The genetic “freaks” that build muscle and stay lean may have low cortisol levels and the like while having high testosterone levels. Then, they could also have higher GH levels. They may have an extreme sensitivity in muscle tissue to insulin while not being so sensitive to insulin in adipocytes. They MAY even have a combination of anabolic and catabolic hormones or high levels of affinity at the receptor that nearly balance each other out, but end up favoring a higher ratio of anabolic hormones in favor of increased muscle tissue, but preventing fat accumulation. Remember too, that an increase in muscle mass will increase energy expenditure as well. It could be as simple as just having a high level of anabolic hormones. Really, though, it could be for a number of reasons. Some factors may not even be related to hormones. Some of it could have to do with fiber type, but certainly not all. Again, it’s too hard to point at one thing, there are just too many factors to consider.

That would make sense. Basically it comes down to what you were born with-GENETICS.
So let’s look at genetics assuming all the wrong things go wrong (instead of right like w/ the genetic freaks)insulin, resistance, androgen rceptore etc. Is it posible then somone may not be able to get lean unless they really starved?
Do you guys think everyone get 10% or lower on the BF scale?

My understanding is that people have different amounts of Brown Fat, and that contributes to thermogenis, especial that big meal overheating effect (I have this)

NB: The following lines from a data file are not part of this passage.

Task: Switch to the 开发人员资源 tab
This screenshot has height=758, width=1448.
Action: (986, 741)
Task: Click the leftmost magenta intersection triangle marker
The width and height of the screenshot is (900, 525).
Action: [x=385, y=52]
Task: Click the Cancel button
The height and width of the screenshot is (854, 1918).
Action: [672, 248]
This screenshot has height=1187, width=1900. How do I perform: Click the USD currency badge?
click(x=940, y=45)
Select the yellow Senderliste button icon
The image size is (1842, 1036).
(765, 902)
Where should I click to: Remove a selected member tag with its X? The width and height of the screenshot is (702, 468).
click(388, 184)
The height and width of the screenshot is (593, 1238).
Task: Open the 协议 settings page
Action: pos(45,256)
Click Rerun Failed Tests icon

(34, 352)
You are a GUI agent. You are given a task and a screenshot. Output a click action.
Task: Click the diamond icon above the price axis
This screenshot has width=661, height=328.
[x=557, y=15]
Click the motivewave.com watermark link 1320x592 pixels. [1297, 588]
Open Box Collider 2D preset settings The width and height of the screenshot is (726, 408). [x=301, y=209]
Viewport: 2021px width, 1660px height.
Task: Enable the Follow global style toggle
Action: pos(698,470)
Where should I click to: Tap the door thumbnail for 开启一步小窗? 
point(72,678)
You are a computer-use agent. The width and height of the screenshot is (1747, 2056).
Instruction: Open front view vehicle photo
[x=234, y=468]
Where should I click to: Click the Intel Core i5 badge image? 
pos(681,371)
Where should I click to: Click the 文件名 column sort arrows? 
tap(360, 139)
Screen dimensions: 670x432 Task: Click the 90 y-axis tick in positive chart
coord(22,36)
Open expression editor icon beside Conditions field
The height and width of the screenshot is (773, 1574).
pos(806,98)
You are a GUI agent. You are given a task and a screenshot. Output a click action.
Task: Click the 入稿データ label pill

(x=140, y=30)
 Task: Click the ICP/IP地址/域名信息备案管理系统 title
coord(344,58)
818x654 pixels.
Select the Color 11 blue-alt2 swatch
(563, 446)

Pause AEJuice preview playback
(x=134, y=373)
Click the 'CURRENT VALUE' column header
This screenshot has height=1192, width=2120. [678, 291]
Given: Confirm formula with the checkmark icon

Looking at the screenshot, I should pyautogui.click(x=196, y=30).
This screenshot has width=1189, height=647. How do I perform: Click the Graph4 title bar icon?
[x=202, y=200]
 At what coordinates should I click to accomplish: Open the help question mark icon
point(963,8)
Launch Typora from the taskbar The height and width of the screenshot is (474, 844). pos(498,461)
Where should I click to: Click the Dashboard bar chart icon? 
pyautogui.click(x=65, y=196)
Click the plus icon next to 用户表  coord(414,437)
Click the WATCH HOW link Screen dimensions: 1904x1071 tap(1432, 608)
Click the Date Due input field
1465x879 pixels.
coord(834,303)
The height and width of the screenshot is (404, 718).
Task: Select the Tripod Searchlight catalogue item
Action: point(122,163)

I doubt it has a whole lot to do with BAT tissue. Yes, it may play a small role, but it’s definately not the main reason. The diet induced thermogenesis you’re referring to is caused more so by a release of sympathomimetic hormones like epinephrine. The lean individuals may have a greater release of these hormones or could be more sensitive or have more binding sites, etc.

Yes, it’s possible that someone could have some terrible “freak” genetics in terms of bodybuilding. However, even taking that into consideration, I’d bet that through hormonal manipulation and some other tinkering, even that particular person could break the 10% barrier. Does that mean they could get down to 4 or 5? I can’t say for sure, but it would be very, very, difficult.